** start Given passage **

Broberg's role was to use his knowledge as a Gang Task Force inspector to interpret how police reports, witness statements, and interview transcripts substantiate his expert opinion that Bender is a gang member. For instance, he claimed that Bender once admitted his gang membership to another police officer: In a September 2009 recorded conversation, the officer asked Bender, "How long have you been claiming Oakdale?" Bender replied, "Since back in, feel me, '02."
"Basically Officer Wells is going, 'How long have you been a member of Oakdale Mob?'" Broberg testified. "With that statement, Mr. Bender is claiming that he's been a member of Oakdale since '02." Deputy Public Defender Michelle Tong countered that Bender was simply referring to his neighborhood.
Testimony like Broberg's, defense lawyers who have worked gang cases argue, inevitably taints a jury. "The general public who comprises juries tends to find a police officer's opinion pretty credible," says Lew Yablonsky, a criminology professor at California State University Northridge and author of Gangs in Court. "They'll look over at the defendant and see a gangster."

** end Given passage **

What you will do:
1. Reproduce word for word the part of the passage on gang testimony that begins at the words "Broberg's role was" and stops after "to his neighborhood.".
2. According to the passage on gang testimony, what did Deputy Public Defender Michelle Tong say Bender was referring to?
The listing that comes next has no connection to the passage on gang testimony.

** start Material shown **

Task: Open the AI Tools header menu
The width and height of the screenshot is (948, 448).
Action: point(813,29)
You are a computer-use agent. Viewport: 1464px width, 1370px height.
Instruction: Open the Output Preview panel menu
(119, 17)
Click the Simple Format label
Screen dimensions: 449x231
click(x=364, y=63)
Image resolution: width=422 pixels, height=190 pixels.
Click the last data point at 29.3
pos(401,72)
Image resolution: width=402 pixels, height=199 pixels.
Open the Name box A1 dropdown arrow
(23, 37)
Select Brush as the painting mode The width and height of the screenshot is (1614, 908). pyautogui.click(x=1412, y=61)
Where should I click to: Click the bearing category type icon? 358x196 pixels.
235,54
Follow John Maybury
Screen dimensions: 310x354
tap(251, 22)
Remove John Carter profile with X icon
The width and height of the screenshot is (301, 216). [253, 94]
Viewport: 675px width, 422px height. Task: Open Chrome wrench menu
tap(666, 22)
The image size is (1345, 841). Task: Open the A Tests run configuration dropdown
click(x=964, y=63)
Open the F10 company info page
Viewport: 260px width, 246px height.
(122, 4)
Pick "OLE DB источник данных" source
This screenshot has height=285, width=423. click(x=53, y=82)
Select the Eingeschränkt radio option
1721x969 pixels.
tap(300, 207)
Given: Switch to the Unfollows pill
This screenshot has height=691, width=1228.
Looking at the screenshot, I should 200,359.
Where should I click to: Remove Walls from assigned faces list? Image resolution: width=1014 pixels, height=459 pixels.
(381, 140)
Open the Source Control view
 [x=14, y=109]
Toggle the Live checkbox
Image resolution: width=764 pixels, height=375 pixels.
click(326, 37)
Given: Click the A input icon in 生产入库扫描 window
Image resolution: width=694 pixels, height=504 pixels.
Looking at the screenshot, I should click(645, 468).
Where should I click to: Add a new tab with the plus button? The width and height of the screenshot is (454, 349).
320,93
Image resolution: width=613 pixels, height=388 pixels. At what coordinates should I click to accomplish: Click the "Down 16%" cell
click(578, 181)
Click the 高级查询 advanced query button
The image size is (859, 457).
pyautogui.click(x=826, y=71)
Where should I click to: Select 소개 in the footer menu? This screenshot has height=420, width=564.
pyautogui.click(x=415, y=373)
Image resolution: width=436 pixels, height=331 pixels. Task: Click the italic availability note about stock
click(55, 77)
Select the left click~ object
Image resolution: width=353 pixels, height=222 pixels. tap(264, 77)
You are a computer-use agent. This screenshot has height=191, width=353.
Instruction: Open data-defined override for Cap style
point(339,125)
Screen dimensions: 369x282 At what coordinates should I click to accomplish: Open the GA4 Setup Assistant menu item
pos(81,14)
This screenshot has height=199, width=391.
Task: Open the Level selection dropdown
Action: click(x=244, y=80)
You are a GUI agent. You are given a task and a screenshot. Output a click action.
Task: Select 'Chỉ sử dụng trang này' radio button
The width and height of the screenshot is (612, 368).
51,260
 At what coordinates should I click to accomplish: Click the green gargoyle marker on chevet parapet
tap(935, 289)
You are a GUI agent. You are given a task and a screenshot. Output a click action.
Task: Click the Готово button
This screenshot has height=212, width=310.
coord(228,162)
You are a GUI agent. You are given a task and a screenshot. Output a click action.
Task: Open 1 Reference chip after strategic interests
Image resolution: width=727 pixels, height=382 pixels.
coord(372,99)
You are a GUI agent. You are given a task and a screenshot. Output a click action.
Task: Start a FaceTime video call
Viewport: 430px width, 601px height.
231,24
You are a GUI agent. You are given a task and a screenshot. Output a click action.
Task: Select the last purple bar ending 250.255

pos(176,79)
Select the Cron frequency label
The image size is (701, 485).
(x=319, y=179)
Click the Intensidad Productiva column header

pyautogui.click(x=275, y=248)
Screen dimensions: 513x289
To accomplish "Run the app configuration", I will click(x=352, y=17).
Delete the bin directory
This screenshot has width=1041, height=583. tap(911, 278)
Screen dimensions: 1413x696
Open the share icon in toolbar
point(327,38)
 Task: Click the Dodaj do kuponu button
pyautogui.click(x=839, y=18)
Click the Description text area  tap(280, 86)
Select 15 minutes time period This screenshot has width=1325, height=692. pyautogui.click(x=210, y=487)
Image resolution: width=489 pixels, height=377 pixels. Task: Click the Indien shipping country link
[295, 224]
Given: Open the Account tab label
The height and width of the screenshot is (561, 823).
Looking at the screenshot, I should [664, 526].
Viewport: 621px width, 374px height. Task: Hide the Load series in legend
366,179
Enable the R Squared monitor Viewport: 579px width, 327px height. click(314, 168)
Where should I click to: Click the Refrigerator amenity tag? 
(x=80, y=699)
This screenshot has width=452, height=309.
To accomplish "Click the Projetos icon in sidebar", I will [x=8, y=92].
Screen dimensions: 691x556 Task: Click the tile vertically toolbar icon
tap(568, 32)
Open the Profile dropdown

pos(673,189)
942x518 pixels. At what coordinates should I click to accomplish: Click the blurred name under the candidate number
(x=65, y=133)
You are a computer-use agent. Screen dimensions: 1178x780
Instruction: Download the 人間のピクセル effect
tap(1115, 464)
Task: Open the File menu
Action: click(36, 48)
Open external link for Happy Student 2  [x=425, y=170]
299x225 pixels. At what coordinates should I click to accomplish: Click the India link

** end Material shown **

The solutions:
1.
Broberg's role was to use his knowledge as a Gang Task Force inspector to interpret how police reports, witness statements, and interview transcripts substantiate his expert opinion that Bender is a gang member. For instance, he claimed that Bender once admitted his gang membership to another police officer: In a September 2009 recorded conversation, the officer asked Bender, "How long have you been claiming Oakdale?" Bender replied, "Since back in, feel me, '02."
"Basically Officer Wells is going, 'How long have you been a member of Oakdale Mob?'" Broberg testified. "With that statement, Mr. Bender is claiming that he's been a member of Oakdale since '02." Deputy Public Defender Michelle Tong countered that Bender was simply referring to his neighborhood.

2. His neighborhood.